Don't ever try to slip one by an insurance carrier.

This is why it is extremely important for an agent or broker to get the client to answer all the questions on an application whether it be under or over 65 plan. And for the client to get a copy of the application to review otherwise if they skip one and it comes back that the member actually did take a medication some of it comes back on the agent or broker. I've seen in my 20 year career only one policy rescinded because the member did not disclose melanoma in the cancer portion and medical records revealing later they were treated for it with another doctor. And I remember the whole process quite well and it went as far as collections to get money back from the member. Real stinker but you don't forget those.
 
I noticed that Condition X was never added to my record, although I have always guessed he was likely to say "probably" or "yes" if I directly asked him whether I had Condition X.

But I recently secure-mailed this doctor on MyChart, told him that I was considering making the switch, and asked, "if the application asks if I have Condition X, should I say Yes, No, or Not Certain." He replied that I should be "safe to answer No to that question since it was never proven."

I hear you, and it makes sense, but if the doc had answered "yes" or "probably" instead -- as I was expecting -- I wouldn't even be considering asking for the change from N to G. Same goes if there wasn't such a small difference in monthly premium (currently $10, although I know that can change...tho it's been that way for 3 years now).
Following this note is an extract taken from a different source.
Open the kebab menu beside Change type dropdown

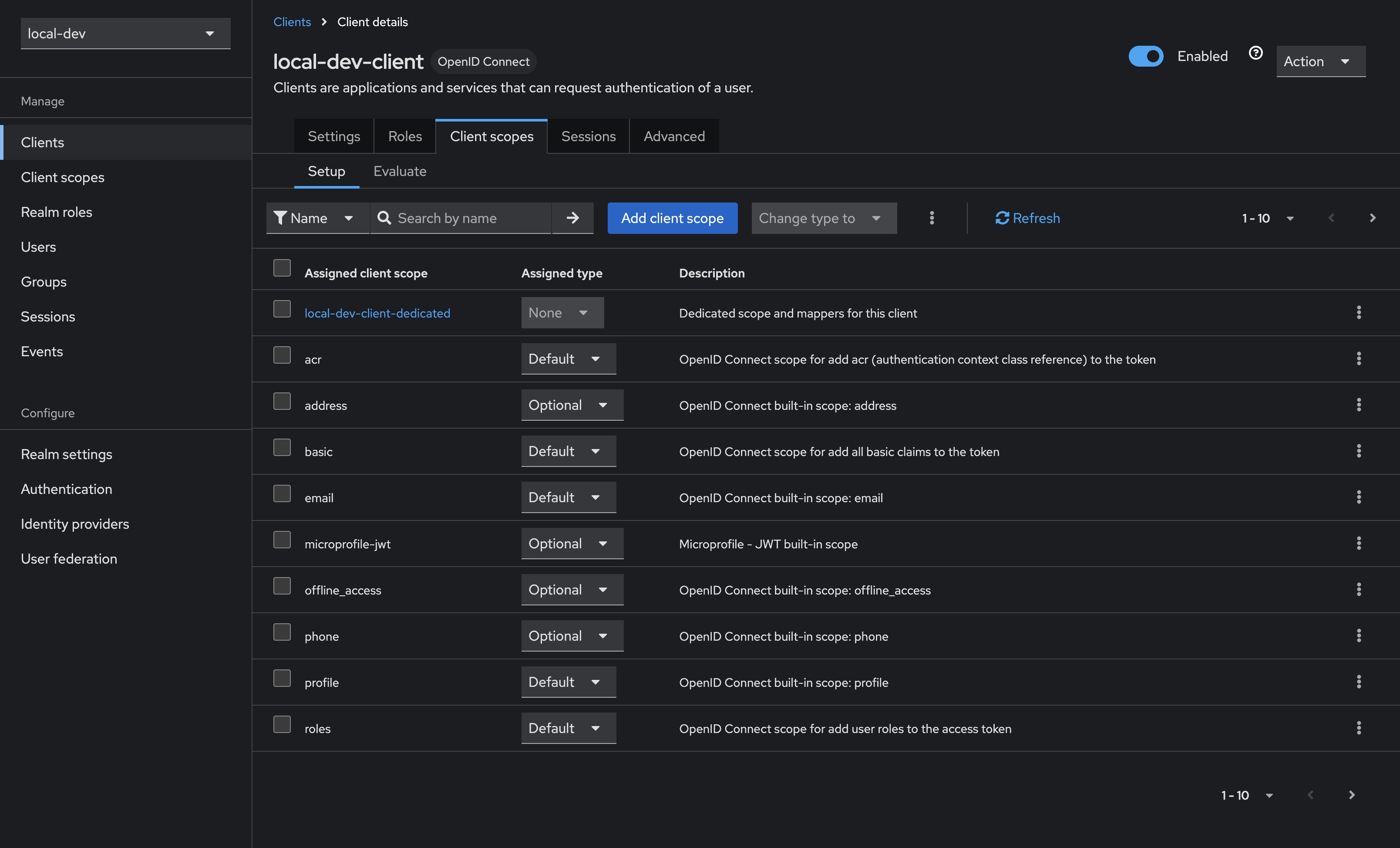coord(931,218)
I also don't like the office-visit copay billing (I originally assumed I would just have to hand over a credit card for the $20 *at* each office visit -- as I did for years with employer insurance). But I guess that's not a big deal.
 
Is the post-claim underwriting review for supps a one-time event, or does it recur?
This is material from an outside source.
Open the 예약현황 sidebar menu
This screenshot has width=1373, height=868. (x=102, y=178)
The insurer waits until a claim has been filed to obtain information and make underwriting decisions which should have been made when the application for insurance was made. System will pick up a CPT and/or Diagnosis code which is flagged based on dates or service of the claim. Medical records can be obtained from PCP or specialist regarding the claim or at time of original application. There's also something called the Medical information bureau much like the credit bureau which warehouses your information which they can use at their disposal since you signed on the application that they can use it.